# Image Captioning
Generate descriptive captions for images using multimodal models.

In [None]:
def generate_image_caption(model, encoded_image):
    """Generate a descriptive caption for an image."""
    prompt = "Please provide a detailed description of this image."
    return send_multimodal_query(model, encoded_image, prompt)
# Example usage
caption = generate_image_caption(model, encoded_image)
print("Image Caption:", caption)

# Image Processing
Basic image processing and encoding for multimodal applications.

In [None]:
import base64
from PIL import Image
from io import BytesIO
def encode_image(image_path):
    """Convert image to base64 for model input."""
    with open(image_path, "rb") as image_file:
        encoded_string = base64.b64encode(image_file.read()).decode('utf-8')
    return encoded_string
def process_image(image_path, target_size=(224, 224)):
    """Process image for model input."""
    image = Image.open(image_path)
    image = image.resize(target_size)
    return image
# Example usage
image_path = "example.jpg"
encoded_image = encode_image(image_path)
processed_image = process_image(image_path)

# Multimodal model setup	
Basic setup for working with multimodal AI models using IBM watsonx.ai platform.

In [None]:
from ibm_watsonx_ai import Credentials
from ibm_watsonx_ai.foundation_models import ModelInference
from ibm_watsonx_ai.foundation_models.schema import TextChatParameters
credentials = Credentials(
    url="https://us-south.ml.cloud.ibm.com",
)
params = TextChatParameters(
    temperature=0.2,
    top_p=0.5,
    max_tokens=2000
)
model = ModelInference(
    model_id="meta-llama/llama-3-2-90b-vision-instruct",
    credentials=credentials,
    project_id="skills-network",
    params=params
)

# Multimodal query	
Send a combined text and image query to a multimodal model.

In [None]:
def send_multimodal_query(model, encoded_image, prompt):
    """Send combined text and image query to model."""
    messages = [{
        "role": "user",
        "content": [
            {
                "type": "text",
                "text": prompt
            },
            {
                "type": "image_url",
                "image_url": {
                    "url": f"data:image/jpeg;base64,{encoded_image}"
                }
            }
        ]
    }]
    response = model.chat(messages=messages)
    return response['choices'][0]['message']['content']
# Example usage
response = send_multimodal_query(model, encoded_image, prompt)
print("Model Response:", response)

# Text processing	
Basic text processing and prompt engineering for multimodal applications.	

In [None]:
def create_prompt(image_description, user_query):
    """Create a structured prompt for multimodal analysis."""
    prompt = f"""
    Analyze the following image and answer the question.
    Image Description: {image_description}
    User Query: {user_query}
    Please provide a detailed response that:
    1. Describes the image content
    2. Answers the specific question
    3. Provides relevant context
    """
    return prompt
# Example usage
image_desc = "A cat sitting on a windowsill"
user_question = "What is the cat doing?"
prompt = create_prompt(image_desc, user_question)

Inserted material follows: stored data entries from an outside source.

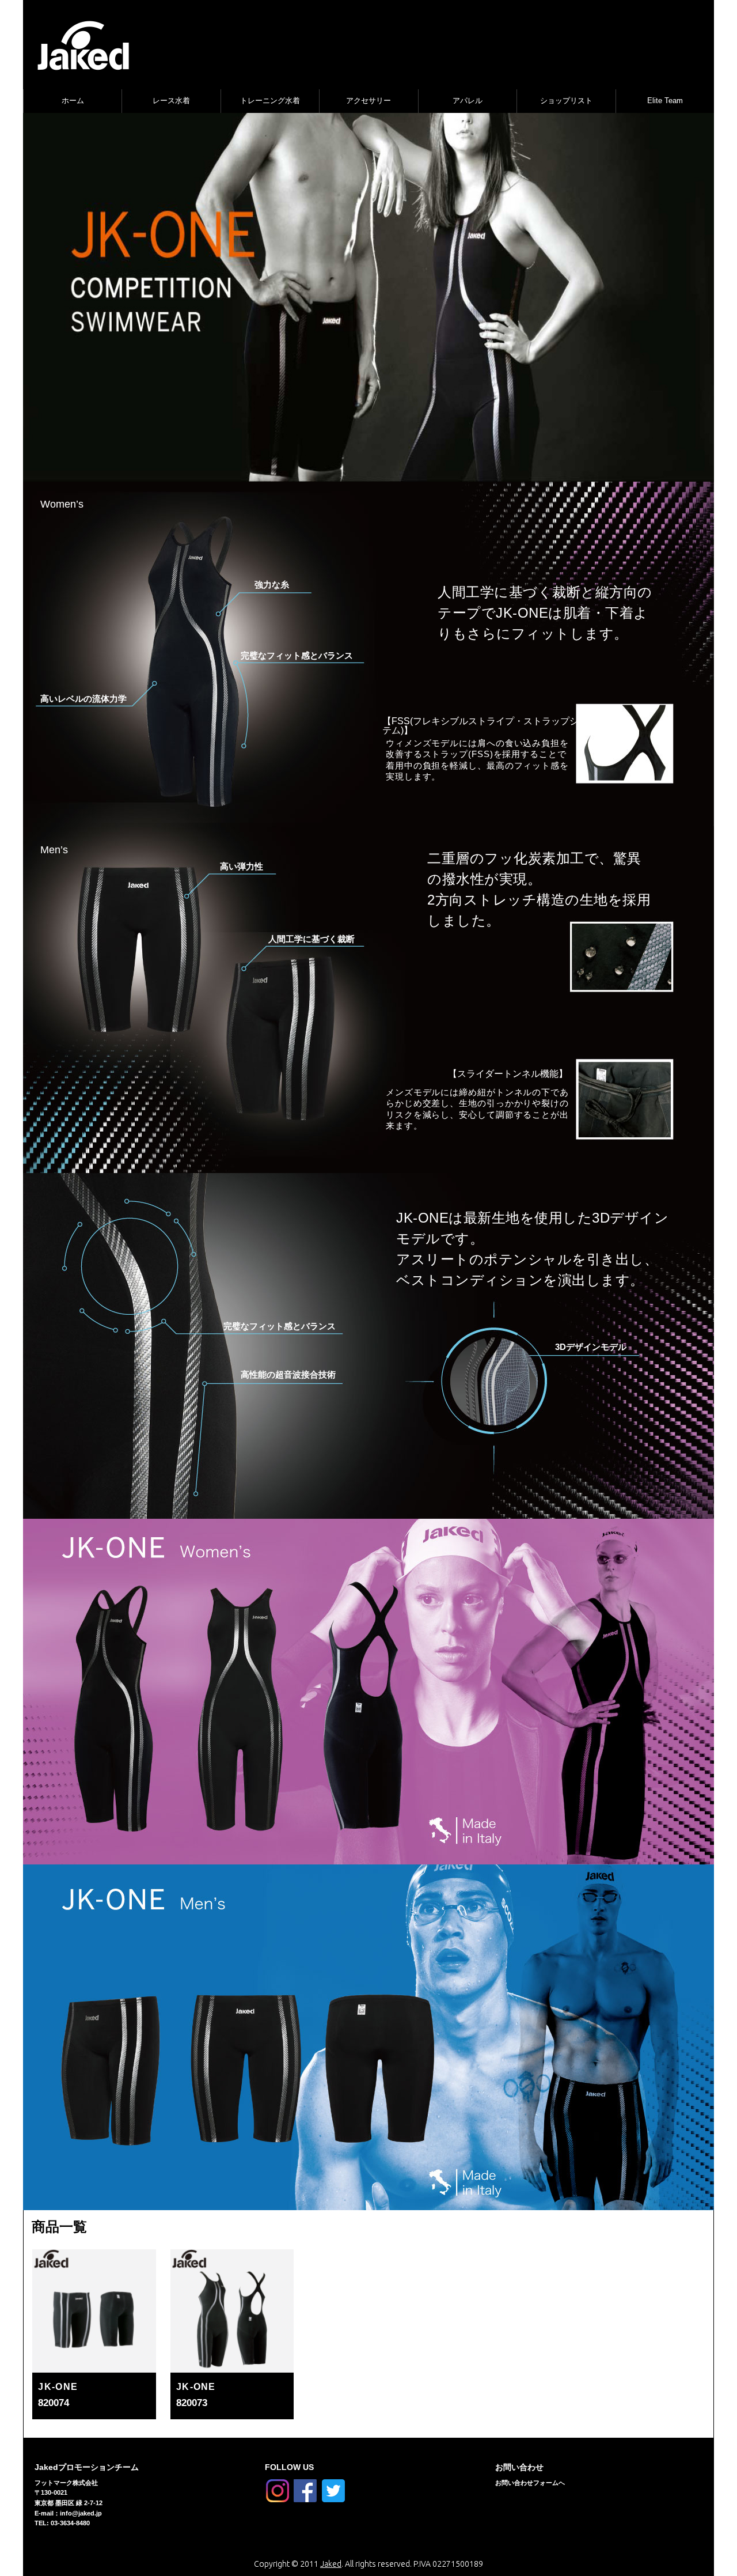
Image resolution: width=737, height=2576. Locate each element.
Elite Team (665, 100)
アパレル (468, 100)
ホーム (73, 100)
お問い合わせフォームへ (530, 2482)
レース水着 (171, 100)
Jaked (330, 2564)
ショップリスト (566, 100)
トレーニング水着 (270, 100)
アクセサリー (368, 100)
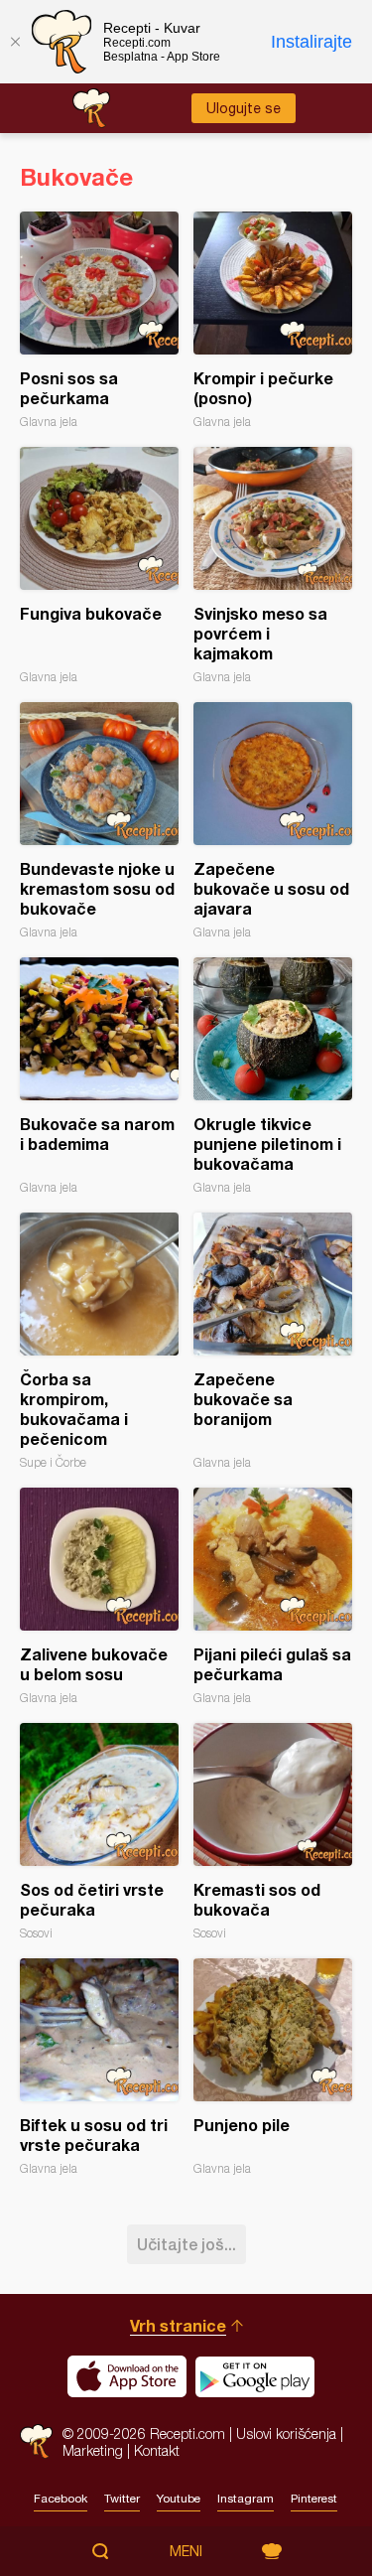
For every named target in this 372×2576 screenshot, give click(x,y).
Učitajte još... (186, 2243)
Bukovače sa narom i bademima (99, 1076)
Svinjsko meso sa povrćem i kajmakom (272, 565)
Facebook (60, 2498)
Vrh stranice (178, 2325)
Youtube (178, 2498)
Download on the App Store (126, 2376)
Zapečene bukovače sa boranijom (272, 1341)
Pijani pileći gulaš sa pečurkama (272, 1596)
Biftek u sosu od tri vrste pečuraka (99, 2067)
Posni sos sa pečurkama (99, 320)
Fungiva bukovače (99, 565)
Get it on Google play (254, 2376)
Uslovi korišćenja (286, 2433)
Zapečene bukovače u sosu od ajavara (272, 820)
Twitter (122, 2498)
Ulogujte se (243, 108)
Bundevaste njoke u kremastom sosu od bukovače (99, 820)
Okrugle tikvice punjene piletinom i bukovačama (272, 1076)
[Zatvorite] (15, 42)
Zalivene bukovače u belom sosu (99, 1596)
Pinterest (314, 2498)
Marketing (92, 2450)
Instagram (245, 2498)
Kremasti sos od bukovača (272, 1831)
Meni (186, 2551)
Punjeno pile (272, 2067)
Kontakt (157, 2450)
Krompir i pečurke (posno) (272, 320)
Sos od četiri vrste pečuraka (99, 1831)
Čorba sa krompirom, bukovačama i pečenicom (99, 1341)
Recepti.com (36, 2441)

# Visual question answering	
Answer questions about image content using multimodal models.	

In [None]:
def visual_question_answering(model, encoded_image, question):
    """Answer questions about image content."""
    prompt = f"Please answer the following question about the image: {question}"
    return send_multimodal_query(model, encoded_image, prompt)
# Example usage
question = "What color is the cat in the image?"
answer = visual_question_answering(model, encoded_image, question)
print("Answer:", answer)